Due to the many variations in compensation created by this real estate and banking situation, the only correct answer is, "It depends."
Some distressed property arrangements defer all compensation costs to the buyer. Even in this situation, real bargains can be found.
Other situations, such as short sales, will attempt to adjust the compensation contractually agreed to by the seller and their agent, and may compel the buyer to pay the difference between the contracted compensation and the bank compensation.
Other situations will require a buyer to pay a flat fee up front. What you pay or don't pay may be entirely dependent on the property you happen to take a liking too. Your agent will be an invaluable resource in keeping you away from unexpected costs.

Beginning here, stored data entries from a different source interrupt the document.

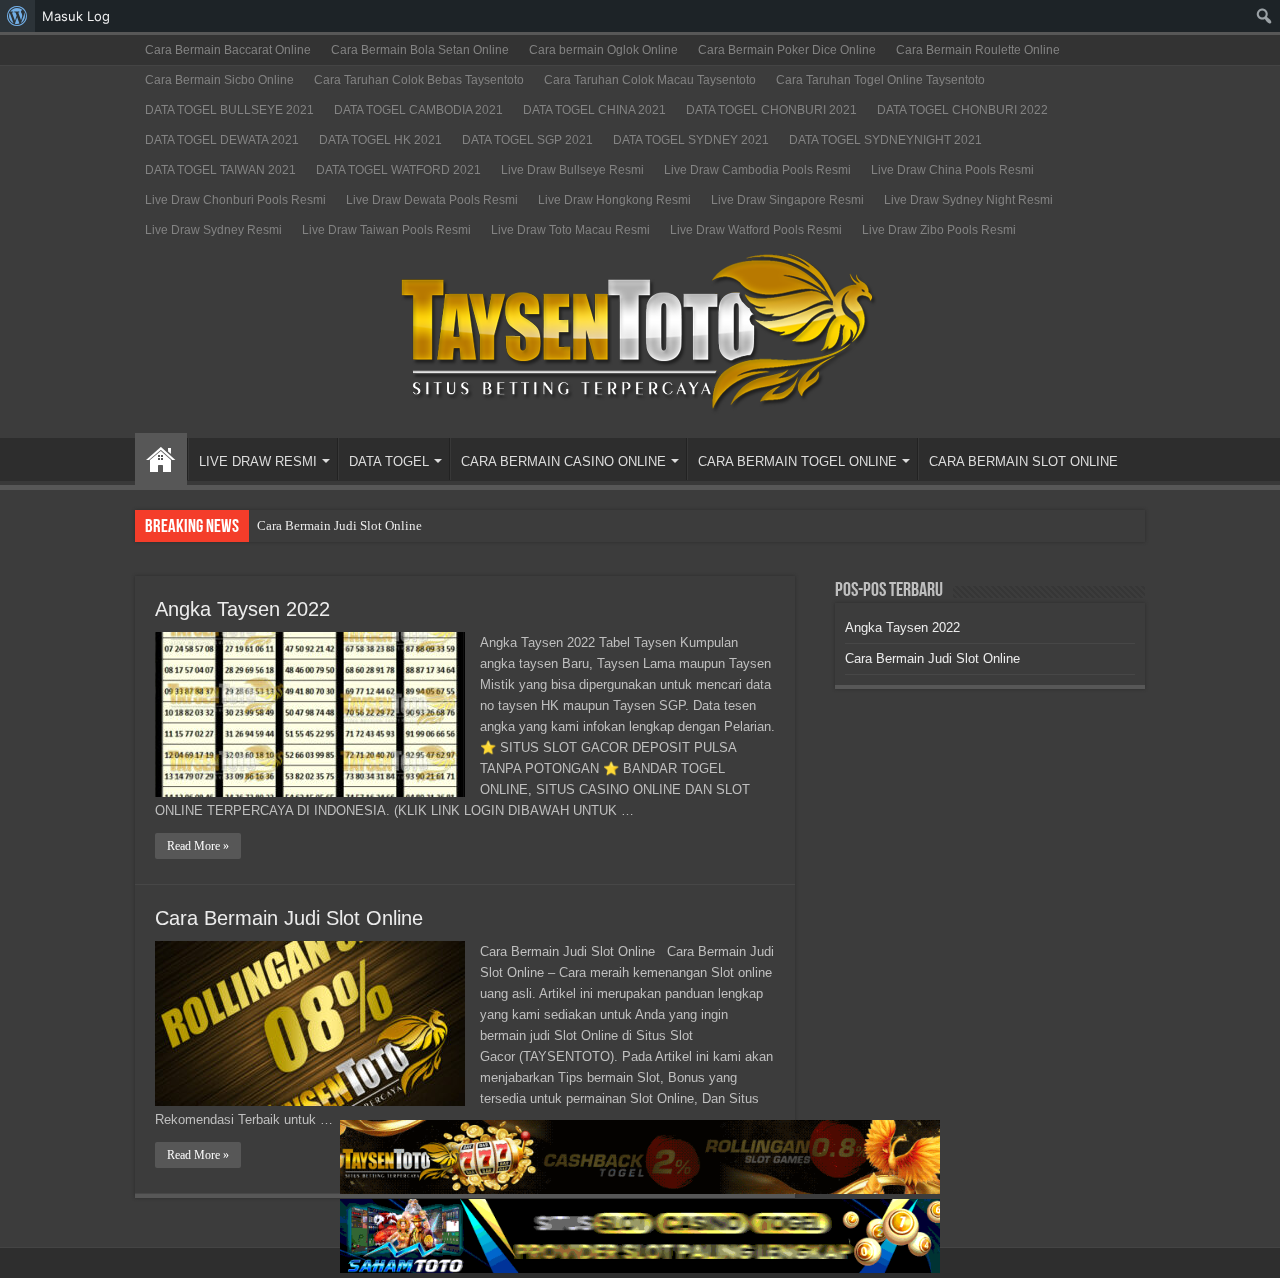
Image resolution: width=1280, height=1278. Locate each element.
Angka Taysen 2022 (242, 609)
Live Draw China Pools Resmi (952, 170)
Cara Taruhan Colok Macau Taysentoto (650, 80)
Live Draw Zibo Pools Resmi (939, 230)
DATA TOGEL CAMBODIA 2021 (418, 110)
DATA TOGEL (389, 461)
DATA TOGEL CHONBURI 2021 (771, 110)
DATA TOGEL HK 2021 (380, 140)
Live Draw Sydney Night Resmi (968, 200)
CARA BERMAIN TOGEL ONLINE (797, 461)
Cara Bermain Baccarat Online (228, 50)
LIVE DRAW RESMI (258, 461)
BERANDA (161, 459)
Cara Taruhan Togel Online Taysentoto (880, 80)
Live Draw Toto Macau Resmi (570, 230)
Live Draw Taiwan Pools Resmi (386, 230)
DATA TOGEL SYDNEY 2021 (691, 140)
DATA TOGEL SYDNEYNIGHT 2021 (885, 140)
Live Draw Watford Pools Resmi (756, 230)
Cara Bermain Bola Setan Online (420, 50)
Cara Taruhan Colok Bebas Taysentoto (419, 80)
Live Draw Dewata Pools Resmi (432, 200)
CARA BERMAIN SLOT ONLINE (1023, 461)
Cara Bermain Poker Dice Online (787, 50)
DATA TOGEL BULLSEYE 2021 (229, 110)
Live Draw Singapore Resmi (787, 200)
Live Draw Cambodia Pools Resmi (757, 170)
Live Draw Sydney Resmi (213, 230)
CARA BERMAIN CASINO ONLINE (563, 461)
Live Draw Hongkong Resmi (614, 200)
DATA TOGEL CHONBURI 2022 (962, 110)
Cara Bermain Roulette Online (978, 50)
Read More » (198, 846)
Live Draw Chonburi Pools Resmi (235, 200)
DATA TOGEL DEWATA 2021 (222, 140)
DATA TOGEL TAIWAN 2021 (220, 170)
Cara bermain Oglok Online (603, 50)
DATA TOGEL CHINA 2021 (594, 110)
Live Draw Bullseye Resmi (572, 170)
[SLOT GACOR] (640, 328)
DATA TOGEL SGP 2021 (527, 140)
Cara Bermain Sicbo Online (219, 80)
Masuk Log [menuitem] (76, 16)
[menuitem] (17, 16)
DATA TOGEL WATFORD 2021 (398, 170)
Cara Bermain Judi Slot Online (339, 525)
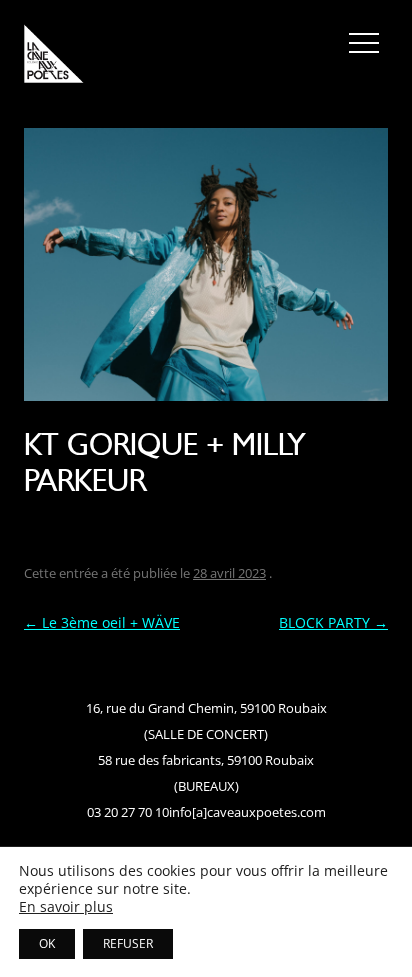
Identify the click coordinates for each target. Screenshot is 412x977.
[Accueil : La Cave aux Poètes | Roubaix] (54, 57)
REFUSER (128, 943)
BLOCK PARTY (333, 622)
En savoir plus (66, 907)
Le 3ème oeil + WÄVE (102, 622)
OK (47, 943)
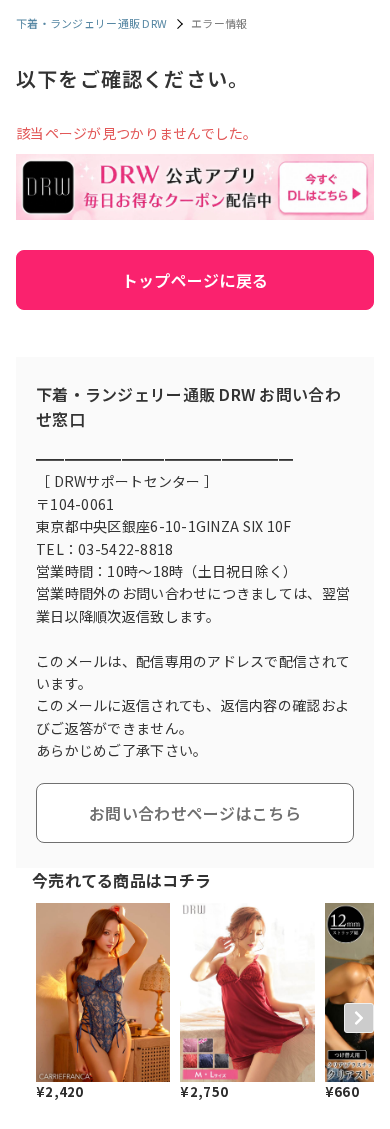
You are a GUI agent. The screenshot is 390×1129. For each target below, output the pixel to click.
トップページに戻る (195, 280)
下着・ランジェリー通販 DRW (91, 23)
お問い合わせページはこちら (195, 813)
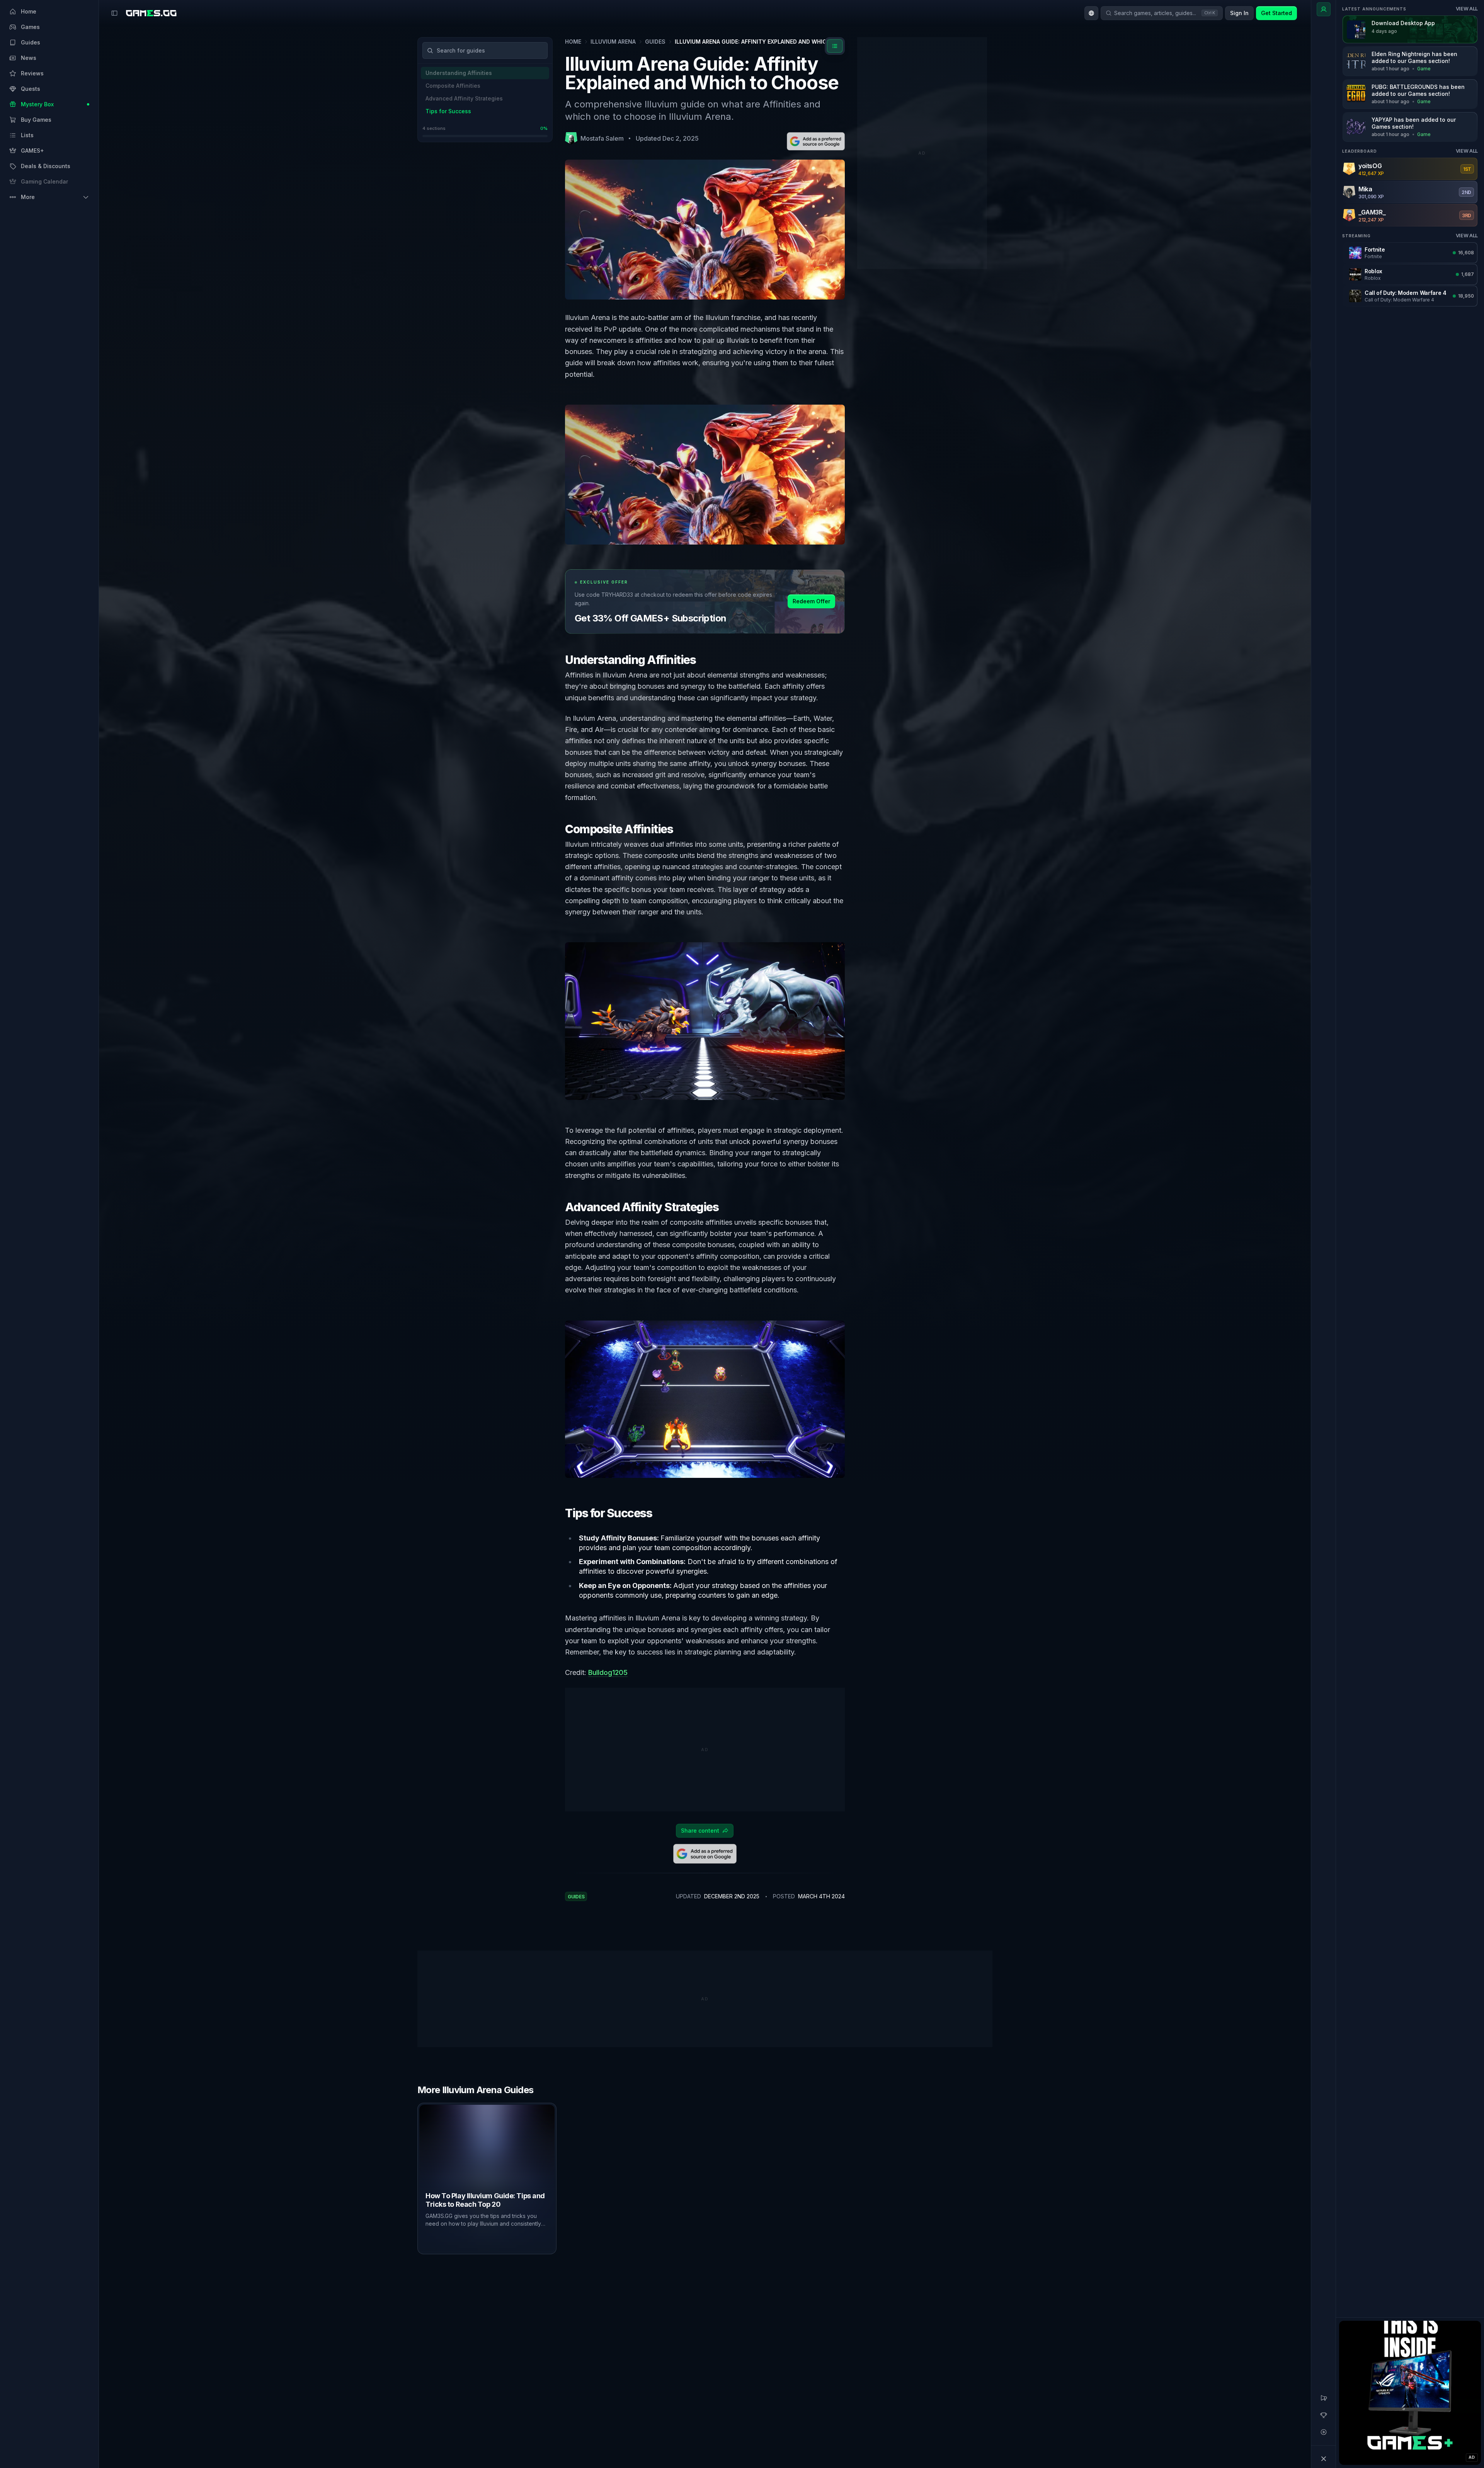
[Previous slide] (419, 2178)
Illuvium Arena (613, 41)
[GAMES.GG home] (151, 13)
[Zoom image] (705, 474)
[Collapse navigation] (1324, 2459)
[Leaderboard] (1324, 2415)
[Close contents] (835, 46)
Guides (655, 41)
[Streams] (1324, 2432)
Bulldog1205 (608, 1672)
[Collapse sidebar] (114, 13)
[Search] (430, 50)
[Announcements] (1324, 2398)
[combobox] (1091, 13)
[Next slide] (991, 2178)
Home (573, 41)
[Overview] (1324, 9)
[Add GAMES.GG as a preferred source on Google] (816, 141)
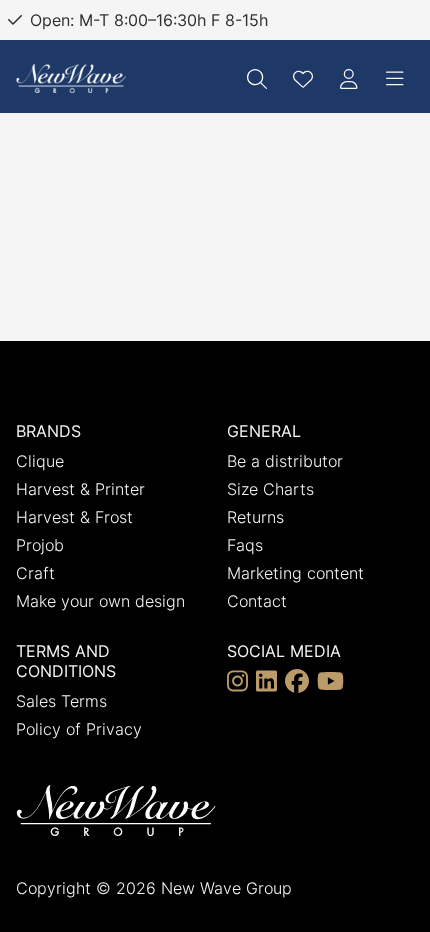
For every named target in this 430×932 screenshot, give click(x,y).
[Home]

In a traditional transaction, it is the seller who agrees, by contract, what to pay each agent. In most traditional sales this results in the buyer incurring none of the fees associated with professional representation by a licensed agent. Be aware, the agent representing you, may have a minimal compensation requirement and if the seller is unwilling to pay this compensation, you may be on the hook.
There you have it. The complexities and intricacies of the current real estate environmental is mind boggling. The moral to the story is, "Ask your agent and inform your agent what you are willing and/or able to do." As much as a black and white answer is desired, the reality is such a simplistic answer could place you in a very uncomfortable situation.
Sit with your agent and repeat your question. It is truly important and you need to know. In a conventional sale it is the hard earned equity of the homeowner that provides the compensation for real estate professionals. The money a buyer brings, pays the banker.
Best of success in buying your new home. Your decision to stop renting and own will serve you well.